**DOCUMENT SEGMENT:**
· · · ·

Section 6. No Redemption. The Series B Preferred Stock shall not be redeemable either at the Corporation’s option or at the option of Holders at any time.
Section 7. Conversion Right.
     (a) Subject to and upon compliance with the provisions of this Section 7, a Holder of any share or shares of Series B Preferred Stock shall have the right, at its option, at any time prior to the ten-year anniversary of the Effective Date, to convert all or any portion of such Holder’s outstanding Series B Preferred Stock, subject to the conditions described below, into the number of fully paid and non-assessable shares of Common Stock initially at a conversion rate of ten (10) shares of Common Stock per share of Series B Preferred Stock (the “Conversion Rate”). Such Holder shall surrender to the Corporation such shares of Series B Preferred Stock to be converted in accordance with the provisions of Section 7(e). If any issued and outstanding shares of Series B Preferred Stock have not been converted prior to the ten-year anniversary of the Effective Date, such shares shall be automatically converted into shares of Common Stock at the then-effective Conversion Rate on the date of such ten-year anniversary.
     (b) In connection with the conversion of any shares of Series B Preferred Stock, no fractional shares of Common Stock shall be issued, but the Corporation shall pay a cash adjustment in respect of any fractional interest in an amount equal to the fractional interest multiplied by the Closing Price on a day during which trading in securities generally occurs on the New York Stock Exchange or, if the Common Stock is not listed on the New York Stock Exchange, on the principal other United States national or regional securities exchange on which the Common Stock is then listed. If more than one share of Series B Preferred Stock shall be surrendered for conversion by the same Holder at the same time, the number of full shares of Common Stock issuable on conversion of those shares of Series B Preferred Stock shall be computed on the basis of the total number of shares of Series B Preferred Stock so surrendered.

· · · ·

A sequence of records
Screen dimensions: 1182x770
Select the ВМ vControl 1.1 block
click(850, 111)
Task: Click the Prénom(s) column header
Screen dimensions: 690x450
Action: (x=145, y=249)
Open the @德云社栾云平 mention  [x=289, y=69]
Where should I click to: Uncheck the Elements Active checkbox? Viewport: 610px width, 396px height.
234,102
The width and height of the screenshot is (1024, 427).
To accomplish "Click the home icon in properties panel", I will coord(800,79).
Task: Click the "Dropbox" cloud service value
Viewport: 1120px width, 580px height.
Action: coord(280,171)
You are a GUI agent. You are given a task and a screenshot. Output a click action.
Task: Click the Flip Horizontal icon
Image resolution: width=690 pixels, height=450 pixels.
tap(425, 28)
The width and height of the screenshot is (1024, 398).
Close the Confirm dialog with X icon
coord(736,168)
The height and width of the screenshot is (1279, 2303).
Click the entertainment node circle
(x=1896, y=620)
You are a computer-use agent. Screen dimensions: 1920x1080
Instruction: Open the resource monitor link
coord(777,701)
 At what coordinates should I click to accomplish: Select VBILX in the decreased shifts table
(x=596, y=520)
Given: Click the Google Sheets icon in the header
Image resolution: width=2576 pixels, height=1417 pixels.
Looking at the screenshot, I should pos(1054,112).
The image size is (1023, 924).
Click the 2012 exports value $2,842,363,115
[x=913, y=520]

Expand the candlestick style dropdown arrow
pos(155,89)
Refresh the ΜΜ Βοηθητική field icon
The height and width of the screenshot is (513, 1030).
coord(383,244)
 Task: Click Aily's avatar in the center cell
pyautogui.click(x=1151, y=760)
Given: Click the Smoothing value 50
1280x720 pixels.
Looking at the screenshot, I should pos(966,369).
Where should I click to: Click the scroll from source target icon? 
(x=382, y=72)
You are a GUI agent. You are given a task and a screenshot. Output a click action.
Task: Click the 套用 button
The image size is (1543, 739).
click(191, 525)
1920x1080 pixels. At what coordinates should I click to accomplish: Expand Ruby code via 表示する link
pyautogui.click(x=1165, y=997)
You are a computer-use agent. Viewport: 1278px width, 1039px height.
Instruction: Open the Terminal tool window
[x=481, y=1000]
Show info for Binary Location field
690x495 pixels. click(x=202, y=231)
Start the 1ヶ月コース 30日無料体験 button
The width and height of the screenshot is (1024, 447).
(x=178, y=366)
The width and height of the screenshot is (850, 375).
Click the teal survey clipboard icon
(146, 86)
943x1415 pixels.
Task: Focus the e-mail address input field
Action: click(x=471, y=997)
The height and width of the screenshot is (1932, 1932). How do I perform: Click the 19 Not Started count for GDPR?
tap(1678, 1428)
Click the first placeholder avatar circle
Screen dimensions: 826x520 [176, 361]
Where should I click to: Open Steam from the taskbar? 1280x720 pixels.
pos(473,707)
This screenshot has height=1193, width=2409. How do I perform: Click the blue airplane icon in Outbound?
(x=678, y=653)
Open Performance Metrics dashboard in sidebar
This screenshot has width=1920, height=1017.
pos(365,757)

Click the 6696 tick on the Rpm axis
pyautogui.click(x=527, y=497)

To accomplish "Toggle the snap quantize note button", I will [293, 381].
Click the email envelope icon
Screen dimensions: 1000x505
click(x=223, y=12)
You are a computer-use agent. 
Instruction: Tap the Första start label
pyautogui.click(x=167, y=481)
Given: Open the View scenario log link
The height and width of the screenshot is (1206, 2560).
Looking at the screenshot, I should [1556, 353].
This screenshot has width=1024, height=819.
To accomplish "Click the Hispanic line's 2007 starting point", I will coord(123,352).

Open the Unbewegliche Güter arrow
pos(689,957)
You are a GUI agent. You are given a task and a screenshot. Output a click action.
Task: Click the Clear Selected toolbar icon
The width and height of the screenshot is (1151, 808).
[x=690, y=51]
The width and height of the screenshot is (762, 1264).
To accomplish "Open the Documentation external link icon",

· · · ·

**TASK REQUIREMENTS:**
A) Under the preferred stock provisions, at what initial rate may a Holder convert Series B Preferred Stock into Common Stock?
B) From the preferred stock provisions, extract verbatim the part that opens with the words containing "Section 6. No Redemption." and closes with "Section 7. Conversion Right.".

**COMPLETE ANSWERS:**
A) Ten shares of Common Stock per share of Series B Preferred Stock.

B)
Section 6. No Redemption. The Series B Preferred Stock shall not be redeemable either at the Corporation’s option or at the option of Holders at any time.
Section 7. Conversion Right.